Khatchapuri Georgian Cheese Boat
(The Nosher via JTA) -- I first fell in love with adjaruli khatchapuri, also known as Georgian cheese bread or cheese boat, at Marani Restaurant in Queens, New York. This cheesy-carby deliciousness is basically all the comfort food you could possibly crave in one single dish: cheese, runny egg yolk and butter, all being held by homemade bread.
Khatchapuri and khinkali, a dumpling most often stuffed with meat and spices, are two of Georgia’s most recognizable dishes (and yes, I am talking about the country, not the state). And they are pure comfort food, even if you’ve never been exposed to Georgian food. Georgian cuisine reflects influences from Turkey, Russia, Azerbaijan, Afghanistan and Armenia, and prominently features walnuts and several unique Georgian spices.

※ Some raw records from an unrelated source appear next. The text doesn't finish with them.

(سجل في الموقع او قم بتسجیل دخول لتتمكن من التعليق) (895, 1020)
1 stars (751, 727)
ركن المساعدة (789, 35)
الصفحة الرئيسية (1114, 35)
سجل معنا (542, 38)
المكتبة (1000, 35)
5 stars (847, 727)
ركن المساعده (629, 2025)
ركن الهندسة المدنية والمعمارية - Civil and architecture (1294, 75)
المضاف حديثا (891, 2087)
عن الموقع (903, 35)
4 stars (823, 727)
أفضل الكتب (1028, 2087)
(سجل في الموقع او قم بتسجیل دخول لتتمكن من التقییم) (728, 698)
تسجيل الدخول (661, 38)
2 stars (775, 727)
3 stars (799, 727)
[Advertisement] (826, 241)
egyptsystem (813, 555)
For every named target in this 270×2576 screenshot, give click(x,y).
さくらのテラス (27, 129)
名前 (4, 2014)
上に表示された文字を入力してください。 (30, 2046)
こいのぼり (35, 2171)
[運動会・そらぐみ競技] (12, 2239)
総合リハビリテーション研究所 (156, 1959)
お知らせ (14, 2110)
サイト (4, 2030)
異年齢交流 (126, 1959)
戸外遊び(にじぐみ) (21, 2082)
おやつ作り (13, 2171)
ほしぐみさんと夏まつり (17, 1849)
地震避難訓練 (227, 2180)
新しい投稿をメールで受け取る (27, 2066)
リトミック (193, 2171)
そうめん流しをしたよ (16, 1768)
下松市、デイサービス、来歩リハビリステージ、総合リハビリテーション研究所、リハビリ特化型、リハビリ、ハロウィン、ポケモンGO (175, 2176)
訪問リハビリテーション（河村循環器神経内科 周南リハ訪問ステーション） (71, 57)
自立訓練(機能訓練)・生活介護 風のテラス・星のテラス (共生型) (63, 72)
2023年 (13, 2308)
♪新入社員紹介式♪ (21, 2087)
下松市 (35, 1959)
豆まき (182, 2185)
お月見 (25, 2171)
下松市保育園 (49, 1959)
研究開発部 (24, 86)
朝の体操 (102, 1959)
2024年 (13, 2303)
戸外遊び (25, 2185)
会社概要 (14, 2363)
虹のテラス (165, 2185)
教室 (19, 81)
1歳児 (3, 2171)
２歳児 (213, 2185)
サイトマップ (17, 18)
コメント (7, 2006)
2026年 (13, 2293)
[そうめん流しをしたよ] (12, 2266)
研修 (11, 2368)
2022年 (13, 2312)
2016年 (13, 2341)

The Jews of Georgia date back to the Byzantine Empire and have had a long existence in the country. Separate from the Ashkenazi Jews who lived in Russia, they maintained a unique culture all their own, which was influenced by the diverse surroundings of the region and the Silk Road, the ancient routes of trade through Eurasia.
Since my introduction to khatchapuri a few years ago, I have traveled back to Marani several times, but I wanted to enjoy this cheesy specialty in the comfort of my own home, so I recently set out to conquer the dish.
This dough is very easy to make, comes together quickly and doesn’t require a long rise. Which means you don’t have to feel intimidated about making it at home. Could you use a store-bought pizza dough? Absolutely, just keep in mind it will not stretch quite as easily or as large as the traditional khatchapuri dough, which is softer. And also, it’s not quite as authentic. Not that I am judging.
After many trial runs and some research, I suggest using a combination of mozzarella cheese, Muenster cheese and brynzda, which is feta-like. I found that feta can be too salty for this dish, so if you cannot find brynza but have access to several different kinds of cheese, go for one that is slightly less salty, such as a Bulgarian-style.